_Data records_
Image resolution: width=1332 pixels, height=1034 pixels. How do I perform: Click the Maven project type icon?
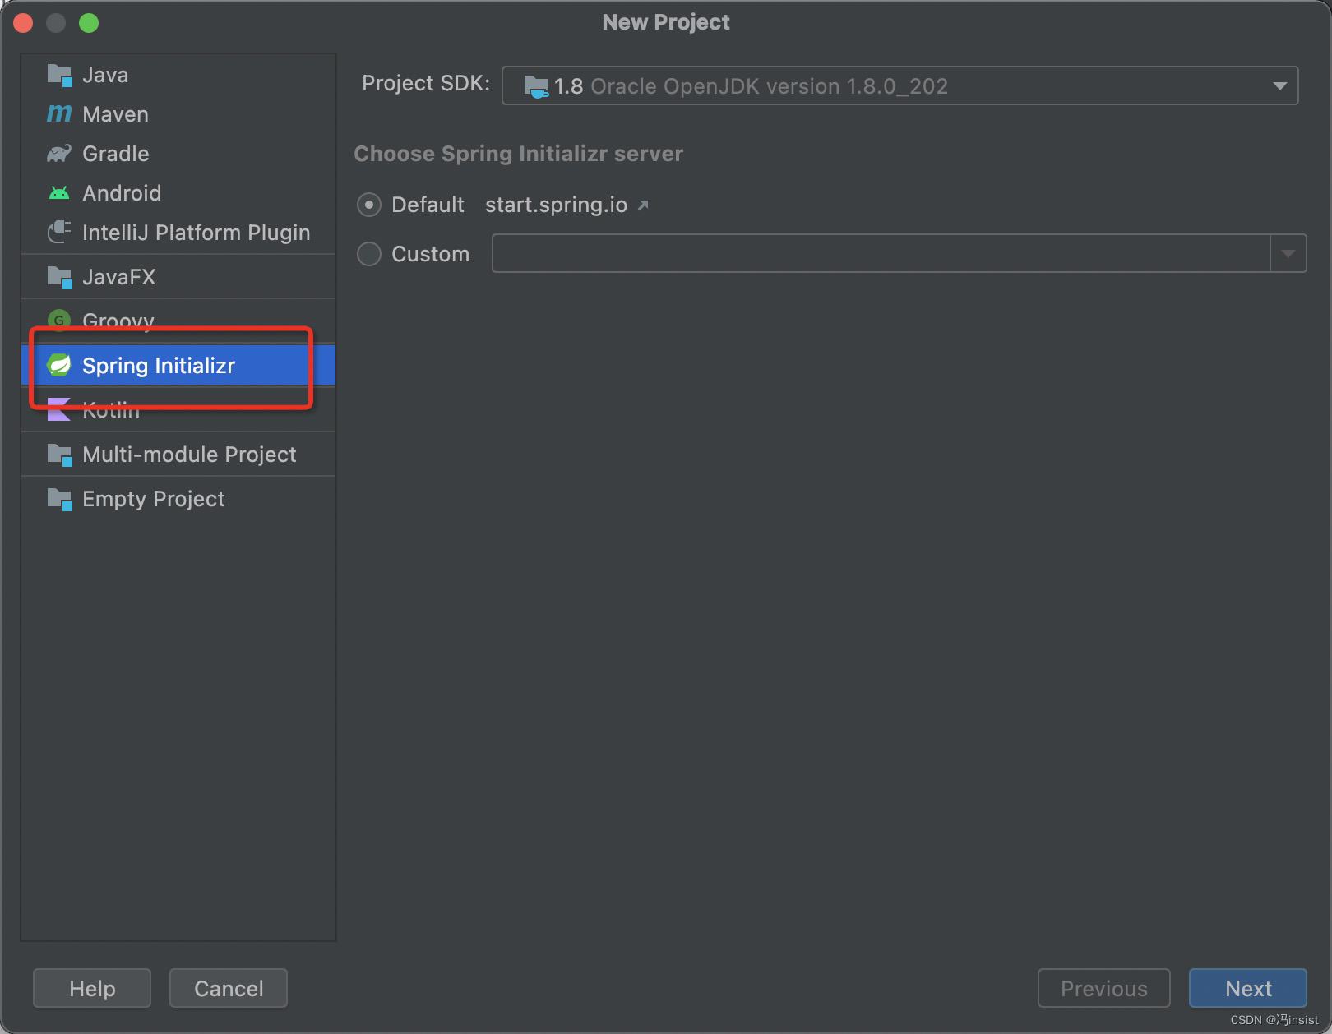tap(59, 114)
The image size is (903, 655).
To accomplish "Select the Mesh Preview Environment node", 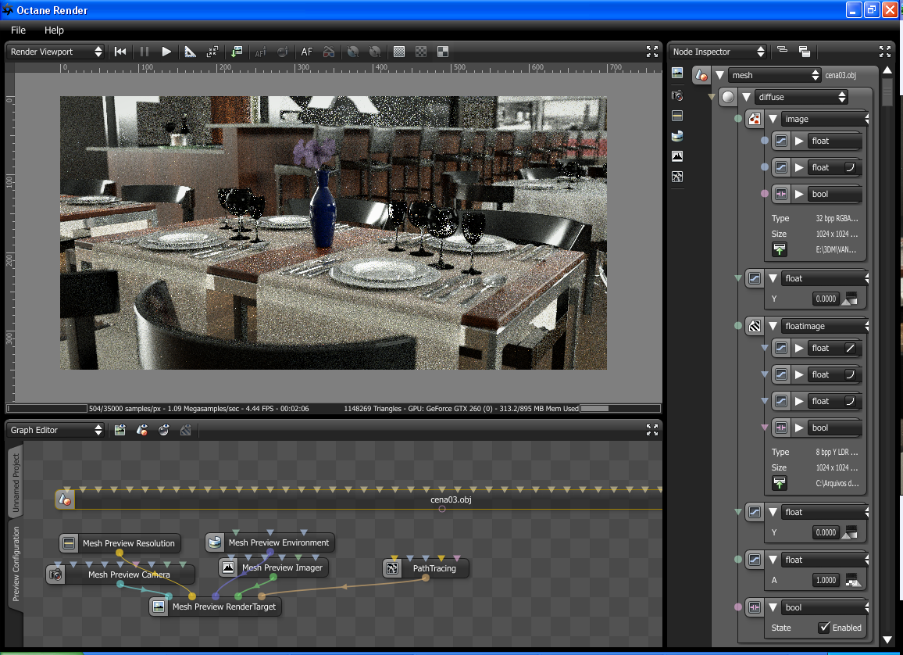I will click(x=278, y=542).
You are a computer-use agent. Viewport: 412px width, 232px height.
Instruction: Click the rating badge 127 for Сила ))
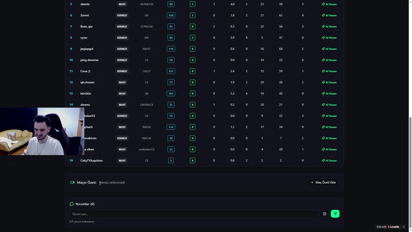[171, 71]
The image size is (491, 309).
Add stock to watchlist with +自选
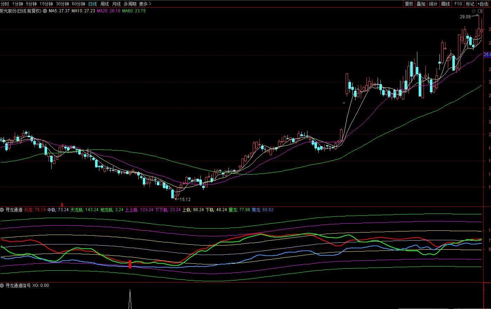(483, 4)
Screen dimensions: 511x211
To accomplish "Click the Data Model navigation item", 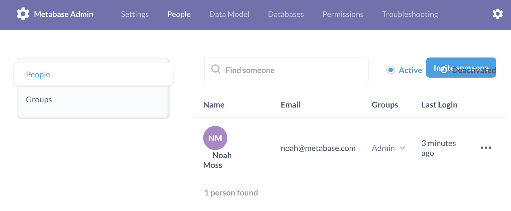I will (x=229, y=14).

_Problem to solve_
Which lines in the material above contain the string "height"? Report each of those lines in full.

_Full answer_
Image resolution: width=1332 pixels, height=1034 pixels. How do I perform: Click the Maven project type icon?
You are a computer-use agent. Viewport: 412px width, 232px height.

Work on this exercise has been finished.